- Try it -
Take the listing below and print exactly the lines starting at the line containing "How do I perform: Click" and ending at the line containing "The image size is (812, 508).", both ends included, and no others.
*** Opening Record excerpts ***
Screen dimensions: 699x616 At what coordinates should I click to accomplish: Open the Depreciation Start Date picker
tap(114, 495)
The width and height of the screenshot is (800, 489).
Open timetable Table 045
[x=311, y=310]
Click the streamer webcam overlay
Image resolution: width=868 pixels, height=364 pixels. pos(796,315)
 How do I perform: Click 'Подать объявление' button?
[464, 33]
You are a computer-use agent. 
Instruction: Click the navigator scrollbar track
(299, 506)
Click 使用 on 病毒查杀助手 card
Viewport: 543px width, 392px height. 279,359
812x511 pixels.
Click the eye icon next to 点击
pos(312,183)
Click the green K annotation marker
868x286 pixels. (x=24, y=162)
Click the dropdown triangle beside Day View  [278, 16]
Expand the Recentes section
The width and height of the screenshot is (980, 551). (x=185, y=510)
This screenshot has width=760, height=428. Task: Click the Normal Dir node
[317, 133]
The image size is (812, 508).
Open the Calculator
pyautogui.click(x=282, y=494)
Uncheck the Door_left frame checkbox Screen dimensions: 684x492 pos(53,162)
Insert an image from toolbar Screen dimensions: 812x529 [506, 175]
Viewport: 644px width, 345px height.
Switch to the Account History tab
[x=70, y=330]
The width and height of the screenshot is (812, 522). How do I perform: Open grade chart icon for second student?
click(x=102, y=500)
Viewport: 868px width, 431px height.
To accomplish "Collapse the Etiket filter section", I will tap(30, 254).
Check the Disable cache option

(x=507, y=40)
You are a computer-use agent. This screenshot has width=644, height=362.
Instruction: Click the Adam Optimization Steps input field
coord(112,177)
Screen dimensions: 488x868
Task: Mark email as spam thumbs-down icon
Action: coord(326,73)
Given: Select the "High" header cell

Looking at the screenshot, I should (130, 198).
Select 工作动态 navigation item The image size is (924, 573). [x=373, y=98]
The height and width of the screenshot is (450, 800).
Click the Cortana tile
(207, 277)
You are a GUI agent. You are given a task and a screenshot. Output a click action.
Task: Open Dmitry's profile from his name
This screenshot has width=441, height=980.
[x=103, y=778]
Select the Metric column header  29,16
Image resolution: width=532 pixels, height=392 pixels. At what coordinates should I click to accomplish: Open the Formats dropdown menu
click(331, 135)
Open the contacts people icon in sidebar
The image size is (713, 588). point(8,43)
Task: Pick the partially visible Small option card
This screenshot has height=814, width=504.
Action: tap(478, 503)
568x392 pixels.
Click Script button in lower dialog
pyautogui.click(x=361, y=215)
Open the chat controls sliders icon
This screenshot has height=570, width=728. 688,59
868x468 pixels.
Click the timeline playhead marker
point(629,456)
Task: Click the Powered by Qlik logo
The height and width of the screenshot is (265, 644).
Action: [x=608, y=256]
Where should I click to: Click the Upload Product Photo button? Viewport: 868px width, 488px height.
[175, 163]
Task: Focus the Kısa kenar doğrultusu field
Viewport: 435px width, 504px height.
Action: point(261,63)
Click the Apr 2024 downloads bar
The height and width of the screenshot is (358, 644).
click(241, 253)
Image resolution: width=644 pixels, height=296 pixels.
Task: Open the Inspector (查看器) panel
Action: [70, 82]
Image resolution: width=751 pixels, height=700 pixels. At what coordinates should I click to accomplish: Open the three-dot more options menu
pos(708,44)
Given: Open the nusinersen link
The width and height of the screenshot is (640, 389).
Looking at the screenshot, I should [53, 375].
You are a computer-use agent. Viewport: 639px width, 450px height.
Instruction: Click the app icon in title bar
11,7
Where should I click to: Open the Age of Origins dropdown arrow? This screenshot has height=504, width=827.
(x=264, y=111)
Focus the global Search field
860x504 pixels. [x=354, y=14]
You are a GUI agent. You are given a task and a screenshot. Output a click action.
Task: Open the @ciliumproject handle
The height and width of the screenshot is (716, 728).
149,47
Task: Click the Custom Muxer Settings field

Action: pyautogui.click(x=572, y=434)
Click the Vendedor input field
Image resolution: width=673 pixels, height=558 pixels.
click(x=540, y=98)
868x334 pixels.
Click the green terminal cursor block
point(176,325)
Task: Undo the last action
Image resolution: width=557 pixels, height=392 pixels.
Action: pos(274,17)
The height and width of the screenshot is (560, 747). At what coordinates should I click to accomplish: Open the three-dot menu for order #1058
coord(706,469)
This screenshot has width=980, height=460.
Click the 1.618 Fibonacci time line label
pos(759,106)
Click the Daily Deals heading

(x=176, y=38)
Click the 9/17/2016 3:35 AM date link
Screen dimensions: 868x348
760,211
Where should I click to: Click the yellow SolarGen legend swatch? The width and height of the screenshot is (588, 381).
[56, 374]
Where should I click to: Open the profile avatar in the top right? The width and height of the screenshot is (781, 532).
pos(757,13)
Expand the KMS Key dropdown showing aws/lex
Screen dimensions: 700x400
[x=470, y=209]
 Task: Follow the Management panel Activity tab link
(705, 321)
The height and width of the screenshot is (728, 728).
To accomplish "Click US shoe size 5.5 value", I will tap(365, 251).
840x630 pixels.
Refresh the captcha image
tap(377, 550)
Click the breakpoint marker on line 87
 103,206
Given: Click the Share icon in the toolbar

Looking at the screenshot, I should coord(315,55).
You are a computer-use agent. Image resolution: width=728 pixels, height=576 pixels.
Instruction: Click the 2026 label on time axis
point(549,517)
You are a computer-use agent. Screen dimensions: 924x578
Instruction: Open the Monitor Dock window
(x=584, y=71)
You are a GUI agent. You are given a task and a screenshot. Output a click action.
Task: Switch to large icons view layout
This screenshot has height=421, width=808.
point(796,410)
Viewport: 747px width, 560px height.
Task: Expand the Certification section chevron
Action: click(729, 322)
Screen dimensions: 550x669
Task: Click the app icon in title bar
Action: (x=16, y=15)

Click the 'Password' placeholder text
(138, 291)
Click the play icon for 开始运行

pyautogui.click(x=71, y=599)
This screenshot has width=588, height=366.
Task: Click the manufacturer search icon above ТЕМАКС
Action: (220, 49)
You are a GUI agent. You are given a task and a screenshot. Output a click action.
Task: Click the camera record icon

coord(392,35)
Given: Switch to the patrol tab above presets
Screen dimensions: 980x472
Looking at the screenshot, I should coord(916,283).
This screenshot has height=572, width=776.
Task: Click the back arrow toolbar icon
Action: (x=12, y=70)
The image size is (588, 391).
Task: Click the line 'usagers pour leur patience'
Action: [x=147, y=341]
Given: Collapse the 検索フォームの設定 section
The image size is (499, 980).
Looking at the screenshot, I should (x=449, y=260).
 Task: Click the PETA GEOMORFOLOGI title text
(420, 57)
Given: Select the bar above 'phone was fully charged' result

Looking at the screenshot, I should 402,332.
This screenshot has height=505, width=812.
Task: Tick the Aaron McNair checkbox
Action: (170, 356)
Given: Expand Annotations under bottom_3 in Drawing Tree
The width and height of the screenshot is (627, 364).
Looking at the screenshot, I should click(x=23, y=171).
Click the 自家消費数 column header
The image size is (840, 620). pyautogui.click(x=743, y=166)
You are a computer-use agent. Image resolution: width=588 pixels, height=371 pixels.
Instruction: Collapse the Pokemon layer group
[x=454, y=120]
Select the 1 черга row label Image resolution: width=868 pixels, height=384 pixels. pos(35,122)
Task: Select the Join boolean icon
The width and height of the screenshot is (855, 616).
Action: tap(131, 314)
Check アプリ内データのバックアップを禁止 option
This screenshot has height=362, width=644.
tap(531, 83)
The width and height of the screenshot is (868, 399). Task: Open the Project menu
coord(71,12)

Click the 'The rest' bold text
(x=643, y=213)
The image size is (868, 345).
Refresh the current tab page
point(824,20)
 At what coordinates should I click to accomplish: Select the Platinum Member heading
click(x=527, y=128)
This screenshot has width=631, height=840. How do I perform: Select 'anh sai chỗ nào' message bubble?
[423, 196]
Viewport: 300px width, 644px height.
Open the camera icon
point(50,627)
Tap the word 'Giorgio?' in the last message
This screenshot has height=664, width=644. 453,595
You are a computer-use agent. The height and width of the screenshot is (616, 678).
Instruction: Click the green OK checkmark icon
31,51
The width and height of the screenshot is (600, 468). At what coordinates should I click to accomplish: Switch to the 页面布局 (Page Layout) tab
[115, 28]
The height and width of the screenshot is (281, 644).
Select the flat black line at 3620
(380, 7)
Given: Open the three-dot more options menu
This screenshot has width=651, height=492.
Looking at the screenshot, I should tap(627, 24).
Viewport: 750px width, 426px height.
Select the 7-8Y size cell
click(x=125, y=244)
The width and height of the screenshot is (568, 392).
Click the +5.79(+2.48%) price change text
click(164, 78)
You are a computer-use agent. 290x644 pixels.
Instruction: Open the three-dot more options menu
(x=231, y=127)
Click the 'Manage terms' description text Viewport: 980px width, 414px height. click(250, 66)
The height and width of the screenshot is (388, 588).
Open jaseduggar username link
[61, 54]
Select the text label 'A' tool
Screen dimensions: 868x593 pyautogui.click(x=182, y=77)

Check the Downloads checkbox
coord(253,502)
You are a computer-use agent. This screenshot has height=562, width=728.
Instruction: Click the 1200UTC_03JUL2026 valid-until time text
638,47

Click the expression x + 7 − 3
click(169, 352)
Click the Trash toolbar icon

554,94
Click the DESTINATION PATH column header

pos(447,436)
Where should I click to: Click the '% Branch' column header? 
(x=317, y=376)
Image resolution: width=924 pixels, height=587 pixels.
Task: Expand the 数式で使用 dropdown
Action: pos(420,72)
*** Closing Record excerpts ***
- Response for this exercise -
 How do I perform: Click 'Подать объявление' button?
[464, 33]
You are a computer-use agent. 
Instruction: Click the navigator scrollbar track
(299, 506)
Click 使用 on 病毒查杀助手 card
Viewport: 543px width, 392px height. 279,359
812x511 pixels.
Click the eye icon next to 点击
pos(312,183)
Click the green K annotation marker
868x286 pixels. (x=24, y=162)
Click the dropdown triangle beside Day View  [278, 16]
Expand the Recentes section
The width and height of the screenshot is (980, 551). (x=185, y=510)
This screenshot has width=760, height=428. Task: Click the Normal Dir node
[317, 133]
The image size is (812, 508).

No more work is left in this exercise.